L’heureuse fusion de la femme et de l’homme.
Que de formes sans nom durent s’éteindre avant
De transmettre à des fils le principe vivant !

Celles qui jusqu’à nous se sont perpétuées
Le doivent aux vertus dont elles sont douées :
À la ruse, à la force, à la légèreté.
D’autres ont survécu grâce à l’utilité
Qui les recommandait à notre patronage.
L’astuce a préservé le renard ; le courage,
Les farouches lions et leurs cruels rivaux ;
900L’agilité, les cerfs. Mais les chiens, cœurs loyaux,
Au vigilant sommeil, et les bêtes de somme
Ont mérité les soins tutélaires de l’homme.

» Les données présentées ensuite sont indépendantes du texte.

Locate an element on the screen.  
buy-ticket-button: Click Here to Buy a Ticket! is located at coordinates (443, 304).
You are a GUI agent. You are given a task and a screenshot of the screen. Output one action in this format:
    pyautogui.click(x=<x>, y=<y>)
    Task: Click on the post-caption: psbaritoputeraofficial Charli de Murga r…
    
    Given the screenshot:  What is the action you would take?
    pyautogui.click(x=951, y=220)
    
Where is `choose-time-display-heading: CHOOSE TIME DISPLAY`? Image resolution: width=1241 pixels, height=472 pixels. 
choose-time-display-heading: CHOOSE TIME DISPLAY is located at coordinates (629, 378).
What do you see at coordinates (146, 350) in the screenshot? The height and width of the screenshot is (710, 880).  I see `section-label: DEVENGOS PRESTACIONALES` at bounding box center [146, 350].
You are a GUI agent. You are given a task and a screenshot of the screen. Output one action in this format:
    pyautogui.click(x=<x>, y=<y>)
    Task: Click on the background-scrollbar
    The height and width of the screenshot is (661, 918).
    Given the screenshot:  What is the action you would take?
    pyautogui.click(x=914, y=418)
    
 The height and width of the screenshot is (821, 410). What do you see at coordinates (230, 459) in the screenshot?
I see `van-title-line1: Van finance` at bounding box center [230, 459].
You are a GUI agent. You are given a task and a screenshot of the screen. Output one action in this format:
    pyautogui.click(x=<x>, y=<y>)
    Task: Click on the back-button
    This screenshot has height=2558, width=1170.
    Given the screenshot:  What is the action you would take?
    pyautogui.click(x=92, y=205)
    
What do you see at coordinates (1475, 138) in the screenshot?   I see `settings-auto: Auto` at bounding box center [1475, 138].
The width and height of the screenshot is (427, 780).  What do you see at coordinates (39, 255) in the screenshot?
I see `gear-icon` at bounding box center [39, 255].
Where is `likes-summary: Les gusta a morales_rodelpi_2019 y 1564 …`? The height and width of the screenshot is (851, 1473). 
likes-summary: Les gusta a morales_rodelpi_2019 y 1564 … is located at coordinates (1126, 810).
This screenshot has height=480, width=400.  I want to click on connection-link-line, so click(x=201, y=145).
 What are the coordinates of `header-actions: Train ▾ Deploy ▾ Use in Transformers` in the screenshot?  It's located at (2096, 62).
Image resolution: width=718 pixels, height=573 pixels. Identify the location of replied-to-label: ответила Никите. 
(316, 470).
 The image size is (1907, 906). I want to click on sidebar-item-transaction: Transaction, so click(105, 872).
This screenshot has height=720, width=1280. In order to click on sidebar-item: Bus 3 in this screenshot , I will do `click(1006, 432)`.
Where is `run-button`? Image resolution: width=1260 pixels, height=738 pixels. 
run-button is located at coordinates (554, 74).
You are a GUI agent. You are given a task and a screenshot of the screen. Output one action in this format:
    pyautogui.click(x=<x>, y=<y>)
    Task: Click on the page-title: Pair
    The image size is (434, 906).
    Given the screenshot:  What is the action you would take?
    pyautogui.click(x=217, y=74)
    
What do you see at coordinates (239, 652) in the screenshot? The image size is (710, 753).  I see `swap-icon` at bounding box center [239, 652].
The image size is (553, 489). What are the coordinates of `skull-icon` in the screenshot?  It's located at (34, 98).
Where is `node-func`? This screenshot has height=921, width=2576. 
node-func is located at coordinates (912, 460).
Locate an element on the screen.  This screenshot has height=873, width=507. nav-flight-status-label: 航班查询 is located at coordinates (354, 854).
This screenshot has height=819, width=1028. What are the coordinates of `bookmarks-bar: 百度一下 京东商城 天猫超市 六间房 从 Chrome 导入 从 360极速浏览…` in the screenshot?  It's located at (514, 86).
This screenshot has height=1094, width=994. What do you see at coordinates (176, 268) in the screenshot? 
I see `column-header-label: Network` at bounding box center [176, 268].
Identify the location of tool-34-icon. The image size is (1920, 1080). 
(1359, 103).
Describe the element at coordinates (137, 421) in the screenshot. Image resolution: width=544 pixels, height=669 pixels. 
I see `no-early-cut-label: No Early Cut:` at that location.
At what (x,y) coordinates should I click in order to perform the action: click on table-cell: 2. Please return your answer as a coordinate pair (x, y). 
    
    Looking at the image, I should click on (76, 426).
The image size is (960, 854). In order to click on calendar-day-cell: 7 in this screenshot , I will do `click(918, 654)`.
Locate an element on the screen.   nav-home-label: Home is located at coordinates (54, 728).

Les laineuses brebis, les bœufs et les troupeaux
Loin des monstres de proie ont cherché le repos
Et les pâtis épais à leurs loisirs propices,
Biens que nous leur donnons pour prix de leurs services.
Quant aux déshérités, ceux qui ne sont points faits
Pour vivre indépendants ou payer en bienfaits
Leur pâture assurée et la tutelle humaine,
Jusqu’à l’instant fatal de leur perte certaine,
Ils gisaient, enchaînés par l’implacable sort,
Victimes de la force et butin de la mort.

Mais la terre jamais n’a conçu de centaure ;
Jamais le groupe hybride où la Fable incorpore
Deux lambeaux mal soudés de types si distincts,
Si différents de mœurs, de nature et d’instincts,
N’a pu réaliser cette unité factice.